In [3]:
# For tips on running notebooks in Google Colab, see
# https://pytorch.org/tutorials/beginner/colab
%matplotlib inline

**bold text**
# Language Modeling with ``nn.Transformer`` and torchtext

https://pytorch.org/tutorials/beginner/transformer_tutorial.html

This is a tutorial on training a sequence-to-sequence model that uses the
[nn.Transformer](https://pytorch.org/docs/stable/generated/torch.nn.Transformer.html)_ module.

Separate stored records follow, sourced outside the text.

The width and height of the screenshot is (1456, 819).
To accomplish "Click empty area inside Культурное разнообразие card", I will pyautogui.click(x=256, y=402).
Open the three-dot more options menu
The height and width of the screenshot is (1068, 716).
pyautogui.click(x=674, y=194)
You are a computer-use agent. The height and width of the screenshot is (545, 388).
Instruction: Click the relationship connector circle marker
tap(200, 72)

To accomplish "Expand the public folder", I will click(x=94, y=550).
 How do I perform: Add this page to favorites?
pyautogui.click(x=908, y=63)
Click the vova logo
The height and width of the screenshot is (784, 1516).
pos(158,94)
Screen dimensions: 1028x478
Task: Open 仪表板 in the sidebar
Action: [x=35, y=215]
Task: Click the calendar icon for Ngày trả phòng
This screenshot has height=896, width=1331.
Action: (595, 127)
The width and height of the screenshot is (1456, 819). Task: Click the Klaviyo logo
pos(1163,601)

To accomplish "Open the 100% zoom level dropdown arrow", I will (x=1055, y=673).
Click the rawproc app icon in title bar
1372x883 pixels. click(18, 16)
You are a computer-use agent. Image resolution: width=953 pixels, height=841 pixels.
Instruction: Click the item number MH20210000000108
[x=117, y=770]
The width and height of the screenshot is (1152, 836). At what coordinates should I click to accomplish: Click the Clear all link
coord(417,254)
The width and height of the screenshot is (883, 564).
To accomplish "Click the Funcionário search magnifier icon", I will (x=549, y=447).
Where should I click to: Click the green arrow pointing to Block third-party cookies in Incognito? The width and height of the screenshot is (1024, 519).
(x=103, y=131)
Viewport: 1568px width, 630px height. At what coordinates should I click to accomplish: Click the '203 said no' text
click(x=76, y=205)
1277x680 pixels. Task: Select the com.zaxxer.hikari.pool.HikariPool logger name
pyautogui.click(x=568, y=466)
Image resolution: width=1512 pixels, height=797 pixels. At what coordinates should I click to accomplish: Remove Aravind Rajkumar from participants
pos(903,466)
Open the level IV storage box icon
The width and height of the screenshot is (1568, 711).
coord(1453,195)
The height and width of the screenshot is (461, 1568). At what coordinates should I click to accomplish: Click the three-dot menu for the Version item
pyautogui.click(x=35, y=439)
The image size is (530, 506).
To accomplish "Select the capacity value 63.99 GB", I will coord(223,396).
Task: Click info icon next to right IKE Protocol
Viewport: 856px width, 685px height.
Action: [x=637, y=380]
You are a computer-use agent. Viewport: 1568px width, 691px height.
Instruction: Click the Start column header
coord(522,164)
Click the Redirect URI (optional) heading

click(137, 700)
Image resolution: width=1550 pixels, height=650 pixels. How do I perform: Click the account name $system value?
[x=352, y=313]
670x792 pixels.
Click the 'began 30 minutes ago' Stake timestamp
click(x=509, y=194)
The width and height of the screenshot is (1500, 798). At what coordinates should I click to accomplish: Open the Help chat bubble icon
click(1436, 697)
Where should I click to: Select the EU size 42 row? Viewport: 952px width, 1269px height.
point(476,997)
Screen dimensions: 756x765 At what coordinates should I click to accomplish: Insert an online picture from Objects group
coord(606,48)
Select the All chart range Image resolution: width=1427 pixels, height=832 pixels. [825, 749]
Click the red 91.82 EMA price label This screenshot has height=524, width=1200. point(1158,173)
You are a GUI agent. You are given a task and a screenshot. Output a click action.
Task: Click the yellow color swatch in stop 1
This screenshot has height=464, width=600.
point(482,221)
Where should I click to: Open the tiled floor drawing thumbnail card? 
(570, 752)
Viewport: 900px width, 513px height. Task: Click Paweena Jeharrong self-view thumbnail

The PyTorch 1.2 release includes a standard transformer module based on the
paper [Attention is All You Need](https://arxiv.org/pdf/1706.03762.pdf)_.
Compared to Recurrent Neural Networks (RNNs), the transformer model has proven
to be superior in quality for many sequence-to-sequence tasks while being more
parallelizable. The ``nn.Transformer`` module relies entirely on an attention
mechanism (implemented as
[nn.MultiheadAttention](https://pytorch.org/docs/stable/generated/torch.nn.MultiheadAttention.html)_)
to draw global dependencies between input and output. The ``nn.Transformer``
module is highly modularized such that a single component (e.g.,
[nn.TransformerEncoder](https://pytorch.org/docs/stable/generated/torch.nn.TransformerEncoder.html)_)
can be easily adapted/composed.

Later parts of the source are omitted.